Empresário com baixa visão cria agência de viagens para pessoas com deficiência

Foto: Arquivo pessoal/Arthur Minitti

“A ideia surgiu quase três anos atrás, depois da própria experiência de Arthur, que tem uma deficiência visual.”

“Praia, cidade, serra ou campo. Quem é que não quer ter o direito de “ir e vir” garantido e ser atendido em suas necessidades independentemente de onde esteja? Foi pensando nisso que o empresário Arthur Minitti, que é de São Paulo, mas mora em Curitiba, criou a Viagem Acessível, uma agência de viagens específica para pessoas com algum tipo de deficiência física ou intelectual, e tem ajudado a construir boas memórias.

A ideia surgiu quase três anos atrás, depois de sua própria experiência tendo deficiência visual, mas mantendo uma rotina de viagens. “Eu sempre viajei muito, tanto com a minha família quanto a trabalho e as pessoas tinham curiosidade em saber como eu fazia para comprar as passagens, reservar hotel e tudo mais. Aí eu percebi que existia uma carência no mercado de turismo voltado a esse público”, diz.

Arthur conta que o trabalho da agência é personalizar a viagem e adequar as opções. “Dentro do que a pessoa fala que está buscando e até das viagens que já fez, a gente traça um perfil e vai atrás de tudo que seja adequado para ela”, explica. O pacote inclui passeios, hospedagem, restaurantes e outras experiências que sejam acessíveis para aquele visitante.

“A gente entra em contato antes com vários hotéis e pergunta, por exemplo, se há quartos para cadeirantes, como é a estrutura desde a recepção, se tem escadas e rampas, elevadores, indicações, enfim… sempre priorizando locais que permitam a autonomia do viajante”, ressalta. Agentes da empresa também visitam locais com frequência para conhecer os espaços antes de mandar os visitantes.”

“Experiência própria – Era atrás de uma comemoração em família pelo aniversário de 18 anos do filho que a servidora pública, Luciana Lopes Diaz Benjó, estava quando descobriu a agência de Arthur. “O Rafael é deficiente visual e eu achei muito interessante a proposta de serviço especializado”, comenta.
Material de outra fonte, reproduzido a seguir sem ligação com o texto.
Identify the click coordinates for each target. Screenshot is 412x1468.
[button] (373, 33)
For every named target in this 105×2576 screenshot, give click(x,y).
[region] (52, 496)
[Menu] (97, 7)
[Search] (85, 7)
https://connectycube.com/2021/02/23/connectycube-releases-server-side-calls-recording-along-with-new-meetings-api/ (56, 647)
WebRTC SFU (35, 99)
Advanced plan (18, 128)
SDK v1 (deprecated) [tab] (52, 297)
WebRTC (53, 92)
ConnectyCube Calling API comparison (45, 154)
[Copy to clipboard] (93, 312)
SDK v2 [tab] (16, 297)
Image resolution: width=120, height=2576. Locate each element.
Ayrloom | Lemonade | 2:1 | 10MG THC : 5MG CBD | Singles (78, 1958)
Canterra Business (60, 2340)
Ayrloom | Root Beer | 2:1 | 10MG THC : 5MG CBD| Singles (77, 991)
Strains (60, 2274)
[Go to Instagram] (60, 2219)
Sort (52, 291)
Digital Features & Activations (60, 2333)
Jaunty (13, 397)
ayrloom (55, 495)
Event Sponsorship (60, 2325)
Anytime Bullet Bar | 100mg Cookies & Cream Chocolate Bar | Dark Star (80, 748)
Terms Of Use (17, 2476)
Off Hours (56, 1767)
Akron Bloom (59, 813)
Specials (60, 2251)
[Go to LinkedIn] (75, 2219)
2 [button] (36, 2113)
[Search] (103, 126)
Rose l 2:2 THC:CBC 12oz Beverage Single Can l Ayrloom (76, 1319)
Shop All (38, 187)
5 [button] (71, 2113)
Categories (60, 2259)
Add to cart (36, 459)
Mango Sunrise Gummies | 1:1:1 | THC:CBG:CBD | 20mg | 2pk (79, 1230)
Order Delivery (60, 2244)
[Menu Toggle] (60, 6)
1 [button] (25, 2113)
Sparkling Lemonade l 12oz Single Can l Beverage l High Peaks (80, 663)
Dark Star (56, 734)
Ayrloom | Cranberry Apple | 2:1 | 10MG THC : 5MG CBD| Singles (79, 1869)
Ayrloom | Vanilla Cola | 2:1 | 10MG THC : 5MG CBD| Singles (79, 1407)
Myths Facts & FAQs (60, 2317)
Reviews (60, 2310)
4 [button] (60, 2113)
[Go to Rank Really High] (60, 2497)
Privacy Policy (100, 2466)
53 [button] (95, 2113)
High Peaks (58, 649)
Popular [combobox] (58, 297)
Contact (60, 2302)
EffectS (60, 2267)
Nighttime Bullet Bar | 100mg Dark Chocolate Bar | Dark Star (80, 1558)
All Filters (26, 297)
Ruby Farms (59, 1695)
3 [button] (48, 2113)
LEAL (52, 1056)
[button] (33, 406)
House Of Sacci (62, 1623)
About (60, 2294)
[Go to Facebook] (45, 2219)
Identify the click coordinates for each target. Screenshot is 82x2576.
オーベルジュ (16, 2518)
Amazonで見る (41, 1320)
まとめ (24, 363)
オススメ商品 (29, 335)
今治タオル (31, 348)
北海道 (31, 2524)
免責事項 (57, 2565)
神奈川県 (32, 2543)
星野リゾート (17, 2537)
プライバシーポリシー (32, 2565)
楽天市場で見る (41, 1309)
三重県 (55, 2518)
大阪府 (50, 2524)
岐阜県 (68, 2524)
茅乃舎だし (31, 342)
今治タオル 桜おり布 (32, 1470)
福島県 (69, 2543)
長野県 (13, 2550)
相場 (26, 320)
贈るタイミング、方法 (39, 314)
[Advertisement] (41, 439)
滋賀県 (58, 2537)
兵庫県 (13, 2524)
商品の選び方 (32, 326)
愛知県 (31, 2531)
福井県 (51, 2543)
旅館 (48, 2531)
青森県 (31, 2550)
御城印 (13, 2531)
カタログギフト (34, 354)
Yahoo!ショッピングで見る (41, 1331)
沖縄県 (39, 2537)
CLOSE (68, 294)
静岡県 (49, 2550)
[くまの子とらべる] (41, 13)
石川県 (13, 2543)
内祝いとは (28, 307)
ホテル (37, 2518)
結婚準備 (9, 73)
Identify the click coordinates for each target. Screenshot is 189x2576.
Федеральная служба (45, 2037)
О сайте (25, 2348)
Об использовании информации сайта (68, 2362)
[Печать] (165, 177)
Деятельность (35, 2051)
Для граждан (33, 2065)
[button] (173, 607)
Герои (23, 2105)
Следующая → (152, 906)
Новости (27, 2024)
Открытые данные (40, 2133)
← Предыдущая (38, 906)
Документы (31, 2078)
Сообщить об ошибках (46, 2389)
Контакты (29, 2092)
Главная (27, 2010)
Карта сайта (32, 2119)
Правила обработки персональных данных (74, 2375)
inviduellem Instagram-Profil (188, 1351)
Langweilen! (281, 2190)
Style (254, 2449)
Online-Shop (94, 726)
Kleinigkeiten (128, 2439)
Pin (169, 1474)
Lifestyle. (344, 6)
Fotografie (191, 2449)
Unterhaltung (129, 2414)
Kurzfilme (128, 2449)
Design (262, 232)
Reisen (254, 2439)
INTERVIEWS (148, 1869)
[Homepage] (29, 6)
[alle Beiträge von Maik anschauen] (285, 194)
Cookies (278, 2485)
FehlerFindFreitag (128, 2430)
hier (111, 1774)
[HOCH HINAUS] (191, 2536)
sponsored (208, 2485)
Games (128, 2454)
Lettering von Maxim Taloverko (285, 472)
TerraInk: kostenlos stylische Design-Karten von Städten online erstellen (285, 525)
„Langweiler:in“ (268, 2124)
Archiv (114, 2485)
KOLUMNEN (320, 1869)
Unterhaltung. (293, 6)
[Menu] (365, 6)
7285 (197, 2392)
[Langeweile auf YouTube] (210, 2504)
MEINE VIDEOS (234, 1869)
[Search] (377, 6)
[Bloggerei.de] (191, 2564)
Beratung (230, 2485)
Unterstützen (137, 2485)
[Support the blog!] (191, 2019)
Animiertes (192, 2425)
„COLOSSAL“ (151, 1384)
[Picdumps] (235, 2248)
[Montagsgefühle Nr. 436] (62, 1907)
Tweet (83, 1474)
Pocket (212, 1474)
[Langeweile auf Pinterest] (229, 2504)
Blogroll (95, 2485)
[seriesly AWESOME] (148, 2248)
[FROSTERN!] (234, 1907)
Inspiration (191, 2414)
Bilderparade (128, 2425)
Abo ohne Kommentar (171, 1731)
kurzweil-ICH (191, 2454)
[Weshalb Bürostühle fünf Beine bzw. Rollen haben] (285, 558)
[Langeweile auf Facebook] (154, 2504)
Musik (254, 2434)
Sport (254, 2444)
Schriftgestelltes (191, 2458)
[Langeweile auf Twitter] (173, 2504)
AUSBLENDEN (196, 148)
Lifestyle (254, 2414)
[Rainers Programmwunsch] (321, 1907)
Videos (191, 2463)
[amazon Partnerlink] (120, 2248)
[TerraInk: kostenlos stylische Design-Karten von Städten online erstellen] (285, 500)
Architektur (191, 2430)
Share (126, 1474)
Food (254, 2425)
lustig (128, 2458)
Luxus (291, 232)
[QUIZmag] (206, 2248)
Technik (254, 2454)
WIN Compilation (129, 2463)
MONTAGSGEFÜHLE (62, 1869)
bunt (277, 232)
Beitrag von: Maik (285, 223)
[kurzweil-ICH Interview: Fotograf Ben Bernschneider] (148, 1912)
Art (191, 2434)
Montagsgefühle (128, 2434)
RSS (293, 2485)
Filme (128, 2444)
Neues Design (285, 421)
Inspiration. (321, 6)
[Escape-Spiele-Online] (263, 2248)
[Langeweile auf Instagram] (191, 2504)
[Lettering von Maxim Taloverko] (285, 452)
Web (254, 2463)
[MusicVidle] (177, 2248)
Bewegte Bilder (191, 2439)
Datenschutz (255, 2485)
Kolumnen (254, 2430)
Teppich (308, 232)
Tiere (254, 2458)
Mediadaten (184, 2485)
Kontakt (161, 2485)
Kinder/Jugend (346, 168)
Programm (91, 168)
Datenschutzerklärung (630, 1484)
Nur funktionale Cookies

O destino escolhido por eles foi Blumenau e seus arredores, em Santa Catarina. “Uma coisa que eu nem tinha pensando, mas fomos a todos os museus que você possa imaginar. Algo que nós adoramos e que não era a nossa proposta inicial”, expõe.

“Luciana cita, ainda, como principal lembrança o Museu da Família Imperial, que tem livros em Braile apresentando o ponto turístico. “Meu filho teve oportunidade de conhecer, no livro, todo o passeio que ele iria fazer e depois passar por cada ambiente fisicamente. Foi uma experiência ímpar”, avalia.

“História de vida”
Arthur já nasceu com certa limitação visual, mas foi na fase adulta que a situação se agravou. “Eu tive retinose pigmentar, fui fazer um tratamento à base de laser que acabou não dando certo e aí só foi piorando”, lembra. Formado na área de TI, acabou tendo que deixar a profissão precocemente por não conseguir mais lidar com as telas e monitores.

Tempo depois – e com apenas percepções de luz e de ambiente – começou uma reaproximação com a tecnologia. “Como a condição de não enxergar era nova para mim, eu pensei que não tivesse saída, que não haveria alternativa. Foi aí que eu conheci ferramentas que faziam a leitura da tela do computador e pude voltar a trabalhar”, afirma.

Com espírito empreendedor, Arthur passou, então, a comercializar softwares e outros produtos específicos para facilitar a vida de pessoas com deficiência visual (em especial com baixa visão) e é, hoje, uma das referências nacionais e internacionais no assunto”.